─── DOCUMENT SEGMENT
All of lore.kernel.org
 help / color / mirror / Atom feed
From: Jeremy Fitzhardinge <jeremy@goop.org>
To: Andi Kleen <ak@suse.de>
Cc: patches@x86-64.org, linux-kernel@vger.kernel.org
Subject: Re: [PATCH] [8/30] x86_64: Add vDSO for x86-64 with gettimeofday/clock_gettime/getcpu
Date: Mon, 30 Apr 2007 22:57:57 -0700	[thread overview]
Message-ID: <4636D6E5.8090006@goop.org> (raw)
In-Reply-To: <20070501035805.9FA9513CAF@wotan.suse.de>

Andi Kleen wrote:
> This implements new vDSO for x86-64.  The concept is similar
> to the existing vDSOs on i386 and PPC.  x86-64 has had static
> vsyscalls before,  but these are not flexible enough anymore.
>
> A vDSO is a ELF shared library supplied by the kernel that is mapped into 
> user address space.  The vDSO mapping is randomized for each process
> for security reasons.
>
> Doing this was needed for clock_gettime, because clock_gettime
> always needs a syscall fallback and having one at a fixed
> address would have made buffer overflow exploits too easy to write.
>
> The vdso can be disabled with vdso=0
>
> It currently includes a new gettimeofday implemention and optimized
> clock_gettime(). The gettimeofday implementation is slightly faster
> than the one in the old vsyscall.  clock_gettime is significantly faster 
> than the syscall for CLOCK_MONOTONIC and CLOCK_REALTIME.
>
> The new calls are generally faster than the old vsyscall. 
>
> TBD: add new benchmarks
>
> Advantages over the old x86-64 vsyscalls:
> - Extensible
> - Randomized
> - Cleaner
> - Easier to virtualize (the old static address range previously causes
> overhead e.g. for Xen because it has to create special page tables for it) 
>
> Weak points: 
> - glibc support still to be written
>
> The VM interface is partly based on Ingo Molnar's i386 version.
──────
─── DATA RECORDS
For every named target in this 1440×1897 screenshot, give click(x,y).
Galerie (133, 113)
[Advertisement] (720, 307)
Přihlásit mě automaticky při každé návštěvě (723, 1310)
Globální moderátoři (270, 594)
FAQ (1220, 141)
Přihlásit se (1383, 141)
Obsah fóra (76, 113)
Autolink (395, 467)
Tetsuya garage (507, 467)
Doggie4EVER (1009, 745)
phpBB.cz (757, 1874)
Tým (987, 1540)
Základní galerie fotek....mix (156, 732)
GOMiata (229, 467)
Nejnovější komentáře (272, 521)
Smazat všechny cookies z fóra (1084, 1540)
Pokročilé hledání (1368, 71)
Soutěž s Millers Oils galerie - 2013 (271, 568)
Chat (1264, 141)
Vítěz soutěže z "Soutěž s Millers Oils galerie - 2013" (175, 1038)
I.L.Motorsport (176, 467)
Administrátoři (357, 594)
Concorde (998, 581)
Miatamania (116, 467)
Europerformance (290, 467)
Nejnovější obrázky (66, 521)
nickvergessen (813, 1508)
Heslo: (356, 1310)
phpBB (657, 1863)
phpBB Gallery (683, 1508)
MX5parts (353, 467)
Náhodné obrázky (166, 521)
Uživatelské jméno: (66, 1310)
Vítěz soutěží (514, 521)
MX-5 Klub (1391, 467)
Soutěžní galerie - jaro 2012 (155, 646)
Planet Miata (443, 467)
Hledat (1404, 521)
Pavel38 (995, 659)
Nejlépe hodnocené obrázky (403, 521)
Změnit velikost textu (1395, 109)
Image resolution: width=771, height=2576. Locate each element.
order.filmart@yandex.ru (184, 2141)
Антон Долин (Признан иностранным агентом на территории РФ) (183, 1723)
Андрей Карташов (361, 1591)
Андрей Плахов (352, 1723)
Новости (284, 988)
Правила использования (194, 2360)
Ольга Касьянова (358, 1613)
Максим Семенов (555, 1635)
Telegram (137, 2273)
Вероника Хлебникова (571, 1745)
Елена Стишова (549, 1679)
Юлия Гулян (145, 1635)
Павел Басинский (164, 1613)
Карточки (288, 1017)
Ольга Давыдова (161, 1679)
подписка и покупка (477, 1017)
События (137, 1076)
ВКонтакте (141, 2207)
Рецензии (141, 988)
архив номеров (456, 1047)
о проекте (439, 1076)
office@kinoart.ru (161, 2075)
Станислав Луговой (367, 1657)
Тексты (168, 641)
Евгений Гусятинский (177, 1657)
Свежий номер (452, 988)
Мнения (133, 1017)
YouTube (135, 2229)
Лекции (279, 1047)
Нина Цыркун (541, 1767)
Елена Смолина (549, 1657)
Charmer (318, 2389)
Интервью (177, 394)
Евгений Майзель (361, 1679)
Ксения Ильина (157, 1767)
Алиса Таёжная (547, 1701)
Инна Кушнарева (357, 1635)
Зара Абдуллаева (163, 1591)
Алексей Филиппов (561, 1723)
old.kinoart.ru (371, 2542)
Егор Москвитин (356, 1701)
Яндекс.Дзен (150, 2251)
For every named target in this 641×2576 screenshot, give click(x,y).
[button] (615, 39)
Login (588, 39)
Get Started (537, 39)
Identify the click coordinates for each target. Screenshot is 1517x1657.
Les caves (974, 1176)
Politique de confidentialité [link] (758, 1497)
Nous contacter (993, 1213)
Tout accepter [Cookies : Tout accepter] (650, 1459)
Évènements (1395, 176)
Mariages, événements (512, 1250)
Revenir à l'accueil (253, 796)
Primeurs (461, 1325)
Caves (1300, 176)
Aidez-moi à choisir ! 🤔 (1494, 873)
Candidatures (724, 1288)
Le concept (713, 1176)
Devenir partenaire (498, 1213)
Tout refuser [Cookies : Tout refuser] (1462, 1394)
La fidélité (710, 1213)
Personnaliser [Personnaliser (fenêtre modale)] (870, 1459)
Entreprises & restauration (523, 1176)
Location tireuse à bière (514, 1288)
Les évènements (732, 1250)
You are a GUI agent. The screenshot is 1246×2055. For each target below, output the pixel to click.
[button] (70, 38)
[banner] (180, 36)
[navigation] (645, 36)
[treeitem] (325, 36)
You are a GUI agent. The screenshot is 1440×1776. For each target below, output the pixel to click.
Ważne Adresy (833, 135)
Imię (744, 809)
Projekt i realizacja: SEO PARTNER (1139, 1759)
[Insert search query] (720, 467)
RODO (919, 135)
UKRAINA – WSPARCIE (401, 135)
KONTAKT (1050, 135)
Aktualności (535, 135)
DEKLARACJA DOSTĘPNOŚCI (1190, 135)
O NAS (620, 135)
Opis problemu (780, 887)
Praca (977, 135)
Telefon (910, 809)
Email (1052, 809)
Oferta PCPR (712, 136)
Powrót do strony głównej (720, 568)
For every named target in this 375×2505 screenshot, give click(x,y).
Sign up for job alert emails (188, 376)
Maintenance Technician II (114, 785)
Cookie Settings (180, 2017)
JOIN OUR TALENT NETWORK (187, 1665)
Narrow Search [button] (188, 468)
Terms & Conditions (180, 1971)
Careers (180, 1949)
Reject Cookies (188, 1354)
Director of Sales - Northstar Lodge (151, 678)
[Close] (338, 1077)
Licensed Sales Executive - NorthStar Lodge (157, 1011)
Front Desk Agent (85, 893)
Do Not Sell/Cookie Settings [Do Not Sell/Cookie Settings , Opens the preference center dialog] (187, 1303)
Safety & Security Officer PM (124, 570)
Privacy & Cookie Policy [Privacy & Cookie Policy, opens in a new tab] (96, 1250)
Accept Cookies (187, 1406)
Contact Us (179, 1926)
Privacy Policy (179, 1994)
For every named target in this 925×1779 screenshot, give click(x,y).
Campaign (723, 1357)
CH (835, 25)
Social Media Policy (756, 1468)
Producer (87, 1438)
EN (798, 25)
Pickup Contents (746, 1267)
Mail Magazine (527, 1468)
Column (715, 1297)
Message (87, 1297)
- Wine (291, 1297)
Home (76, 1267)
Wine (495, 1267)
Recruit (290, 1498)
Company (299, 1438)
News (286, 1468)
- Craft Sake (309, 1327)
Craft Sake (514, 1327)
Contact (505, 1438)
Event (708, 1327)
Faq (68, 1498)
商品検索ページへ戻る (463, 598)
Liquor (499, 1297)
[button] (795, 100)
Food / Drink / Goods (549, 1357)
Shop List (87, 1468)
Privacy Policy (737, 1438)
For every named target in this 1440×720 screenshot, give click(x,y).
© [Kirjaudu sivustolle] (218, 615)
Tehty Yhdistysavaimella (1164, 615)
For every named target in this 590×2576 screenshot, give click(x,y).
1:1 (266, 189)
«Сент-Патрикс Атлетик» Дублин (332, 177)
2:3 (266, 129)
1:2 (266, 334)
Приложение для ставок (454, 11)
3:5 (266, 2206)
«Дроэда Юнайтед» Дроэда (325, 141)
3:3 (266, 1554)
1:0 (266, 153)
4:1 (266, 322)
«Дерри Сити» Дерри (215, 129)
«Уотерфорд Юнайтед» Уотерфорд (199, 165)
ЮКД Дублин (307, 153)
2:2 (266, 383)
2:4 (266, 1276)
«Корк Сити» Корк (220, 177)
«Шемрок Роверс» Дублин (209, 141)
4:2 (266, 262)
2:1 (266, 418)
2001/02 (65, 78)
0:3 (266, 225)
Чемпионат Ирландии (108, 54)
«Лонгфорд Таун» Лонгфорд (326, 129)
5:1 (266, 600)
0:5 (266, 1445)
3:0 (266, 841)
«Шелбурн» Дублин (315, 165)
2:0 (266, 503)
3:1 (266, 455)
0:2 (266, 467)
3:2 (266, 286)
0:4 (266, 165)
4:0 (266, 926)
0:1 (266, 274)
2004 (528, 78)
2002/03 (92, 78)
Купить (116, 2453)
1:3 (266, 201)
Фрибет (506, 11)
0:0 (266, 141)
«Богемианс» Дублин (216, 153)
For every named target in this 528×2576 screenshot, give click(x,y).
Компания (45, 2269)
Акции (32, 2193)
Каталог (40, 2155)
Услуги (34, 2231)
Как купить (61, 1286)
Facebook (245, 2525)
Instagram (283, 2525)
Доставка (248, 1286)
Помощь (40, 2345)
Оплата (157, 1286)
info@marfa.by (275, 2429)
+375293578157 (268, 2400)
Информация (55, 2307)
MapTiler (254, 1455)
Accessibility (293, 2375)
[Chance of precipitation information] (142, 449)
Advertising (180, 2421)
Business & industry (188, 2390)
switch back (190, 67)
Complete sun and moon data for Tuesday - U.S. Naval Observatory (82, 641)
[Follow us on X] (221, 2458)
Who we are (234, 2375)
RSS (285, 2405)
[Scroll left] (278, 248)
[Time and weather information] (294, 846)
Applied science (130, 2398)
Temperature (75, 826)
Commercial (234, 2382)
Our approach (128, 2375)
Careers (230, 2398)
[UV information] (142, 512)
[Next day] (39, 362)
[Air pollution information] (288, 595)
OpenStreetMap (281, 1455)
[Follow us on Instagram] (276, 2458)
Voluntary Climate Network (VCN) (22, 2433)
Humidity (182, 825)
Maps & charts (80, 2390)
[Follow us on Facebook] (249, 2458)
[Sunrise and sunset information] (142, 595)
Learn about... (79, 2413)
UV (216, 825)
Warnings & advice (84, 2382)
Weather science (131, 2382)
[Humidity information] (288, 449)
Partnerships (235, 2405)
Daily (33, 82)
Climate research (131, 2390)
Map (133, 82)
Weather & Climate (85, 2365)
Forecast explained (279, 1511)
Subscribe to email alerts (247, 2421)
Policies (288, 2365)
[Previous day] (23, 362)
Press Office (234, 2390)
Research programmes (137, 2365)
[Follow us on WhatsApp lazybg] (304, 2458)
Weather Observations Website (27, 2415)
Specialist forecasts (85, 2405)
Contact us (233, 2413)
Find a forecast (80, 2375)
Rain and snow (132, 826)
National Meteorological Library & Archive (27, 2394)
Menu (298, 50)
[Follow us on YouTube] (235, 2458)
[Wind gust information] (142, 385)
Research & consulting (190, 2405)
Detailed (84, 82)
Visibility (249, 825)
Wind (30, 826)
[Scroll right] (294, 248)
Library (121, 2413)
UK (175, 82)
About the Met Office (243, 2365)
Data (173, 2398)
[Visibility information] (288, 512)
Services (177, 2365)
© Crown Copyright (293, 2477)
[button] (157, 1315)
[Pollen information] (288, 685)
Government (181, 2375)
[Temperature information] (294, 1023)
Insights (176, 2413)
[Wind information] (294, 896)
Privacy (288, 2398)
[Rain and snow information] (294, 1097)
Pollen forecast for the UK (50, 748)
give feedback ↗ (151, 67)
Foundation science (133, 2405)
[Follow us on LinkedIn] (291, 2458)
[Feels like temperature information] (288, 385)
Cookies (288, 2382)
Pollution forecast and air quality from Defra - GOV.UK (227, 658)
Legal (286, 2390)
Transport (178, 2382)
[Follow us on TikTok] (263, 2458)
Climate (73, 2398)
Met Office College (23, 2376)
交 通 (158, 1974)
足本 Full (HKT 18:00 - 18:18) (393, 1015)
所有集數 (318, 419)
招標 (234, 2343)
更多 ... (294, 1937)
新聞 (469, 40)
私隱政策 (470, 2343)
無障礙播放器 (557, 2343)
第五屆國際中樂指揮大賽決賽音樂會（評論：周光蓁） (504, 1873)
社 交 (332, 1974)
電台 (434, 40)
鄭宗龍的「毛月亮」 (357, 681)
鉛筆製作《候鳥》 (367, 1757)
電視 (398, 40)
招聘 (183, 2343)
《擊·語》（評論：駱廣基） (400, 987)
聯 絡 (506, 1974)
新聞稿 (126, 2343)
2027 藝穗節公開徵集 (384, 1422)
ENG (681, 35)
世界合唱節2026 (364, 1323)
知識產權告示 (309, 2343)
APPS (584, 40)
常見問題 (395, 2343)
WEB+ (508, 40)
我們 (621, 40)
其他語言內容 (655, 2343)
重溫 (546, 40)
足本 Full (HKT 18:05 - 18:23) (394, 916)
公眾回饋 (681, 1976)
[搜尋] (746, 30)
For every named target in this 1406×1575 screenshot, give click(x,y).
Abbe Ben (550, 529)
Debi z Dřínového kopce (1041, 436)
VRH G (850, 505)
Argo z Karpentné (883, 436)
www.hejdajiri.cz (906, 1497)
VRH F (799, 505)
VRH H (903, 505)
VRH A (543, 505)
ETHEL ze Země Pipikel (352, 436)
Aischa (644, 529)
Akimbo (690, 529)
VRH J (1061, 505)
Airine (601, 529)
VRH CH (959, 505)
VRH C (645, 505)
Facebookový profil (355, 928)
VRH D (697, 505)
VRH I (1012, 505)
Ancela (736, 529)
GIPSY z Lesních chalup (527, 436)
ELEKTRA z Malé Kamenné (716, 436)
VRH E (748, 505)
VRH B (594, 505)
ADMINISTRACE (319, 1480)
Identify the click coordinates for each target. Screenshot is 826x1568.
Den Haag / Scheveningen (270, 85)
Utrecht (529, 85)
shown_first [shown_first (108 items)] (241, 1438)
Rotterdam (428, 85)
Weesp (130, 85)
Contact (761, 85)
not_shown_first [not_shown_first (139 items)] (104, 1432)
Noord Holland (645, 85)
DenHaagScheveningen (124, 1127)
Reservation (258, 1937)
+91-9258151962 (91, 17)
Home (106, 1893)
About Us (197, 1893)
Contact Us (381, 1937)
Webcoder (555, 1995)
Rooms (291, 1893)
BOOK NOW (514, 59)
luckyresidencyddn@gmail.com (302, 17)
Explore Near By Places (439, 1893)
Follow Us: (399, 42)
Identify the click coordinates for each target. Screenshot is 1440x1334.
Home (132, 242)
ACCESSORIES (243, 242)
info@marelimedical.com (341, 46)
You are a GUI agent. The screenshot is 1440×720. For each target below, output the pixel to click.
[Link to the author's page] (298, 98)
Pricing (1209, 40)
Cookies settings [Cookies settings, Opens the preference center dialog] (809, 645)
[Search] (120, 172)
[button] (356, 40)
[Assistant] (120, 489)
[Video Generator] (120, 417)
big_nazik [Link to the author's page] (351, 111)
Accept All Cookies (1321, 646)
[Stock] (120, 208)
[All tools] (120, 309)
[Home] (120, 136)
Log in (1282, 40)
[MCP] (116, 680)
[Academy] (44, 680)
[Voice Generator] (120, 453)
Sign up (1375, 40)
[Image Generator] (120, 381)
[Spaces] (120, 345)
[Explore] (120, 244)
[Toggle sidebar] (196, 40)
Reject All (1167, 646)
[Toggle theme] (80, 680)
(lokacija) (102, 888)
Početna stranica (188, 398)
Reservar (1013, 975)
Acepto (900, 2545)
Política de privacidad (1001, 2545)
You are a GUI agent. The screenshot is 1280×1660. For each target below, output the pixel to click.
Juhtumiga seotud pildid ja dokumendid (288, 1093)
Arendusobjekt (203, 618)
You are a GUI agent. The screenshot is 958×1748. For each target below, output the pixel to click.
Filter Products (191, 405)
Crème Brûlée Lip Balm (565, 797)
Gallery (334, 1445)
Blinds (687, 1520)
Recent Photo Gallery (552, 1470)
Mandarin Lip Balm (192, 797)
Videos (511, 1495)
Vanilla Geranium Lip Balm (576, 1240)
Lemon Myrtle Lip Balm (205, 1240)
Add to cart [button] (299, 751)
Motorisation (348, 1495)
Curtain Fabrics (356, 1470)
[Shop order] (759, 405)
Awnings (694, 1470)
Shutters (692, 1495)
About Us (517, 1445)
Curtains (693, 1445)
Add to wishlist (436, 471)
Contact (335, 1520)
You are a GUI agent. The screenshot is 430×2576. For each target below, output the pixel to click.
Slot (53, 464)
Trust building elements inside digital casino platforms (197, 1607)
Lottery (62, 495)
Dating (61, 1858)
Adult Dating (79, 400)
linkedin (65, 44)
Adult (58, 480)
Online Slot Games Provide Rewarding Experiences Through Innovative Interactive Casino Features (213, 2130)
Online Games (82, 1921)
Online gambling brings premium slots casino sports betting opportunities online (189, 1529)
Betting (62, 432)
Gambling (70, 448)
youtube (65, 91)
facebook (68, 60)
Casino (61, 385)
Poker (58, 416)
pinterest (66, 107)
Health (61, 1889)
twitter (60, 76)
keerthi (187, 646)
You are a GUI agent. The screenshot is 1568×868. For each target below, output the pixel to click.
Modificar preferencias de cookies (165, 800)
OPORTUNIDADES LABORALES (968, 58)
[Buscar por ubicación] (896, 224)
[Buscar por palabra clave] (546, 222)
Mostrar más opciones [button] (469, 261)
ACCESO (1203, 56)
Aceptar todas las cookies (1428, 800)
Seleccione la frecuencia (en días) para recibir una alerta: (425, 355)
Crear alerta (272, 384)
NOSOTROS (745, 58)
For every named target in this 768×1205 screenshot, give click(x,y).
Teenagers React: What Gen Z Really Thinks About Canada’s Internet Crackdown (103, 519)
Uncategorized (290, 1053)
──────
◆ **WHAT YOU WILL DO**: From the email about the x86-64 vDSO patch, extract everything from "In-Reply-To: <20070501035805.9FA9513CAF@wotan.suse.de>" down to "for security reasons.". None of the records is needed for this work.

◆ **RESPONSE**:
In-Reply-To: <20070501035805.9FA9513CAF@wotan.suse.de>

Andi Kleen wrote:
> This implements new vDSO for x86-64.  The concept is similar
> to the existing vDSOs on i386 and PPC.  x86-64 has had static
> vsyscalls before,  but these are not flexible enough anymore.
>
> A vDSO is a ELF shared library supplied by the kernel that is mapped into 
> user address space.  The vDSO mapping is randomized for each process
> for security reasons.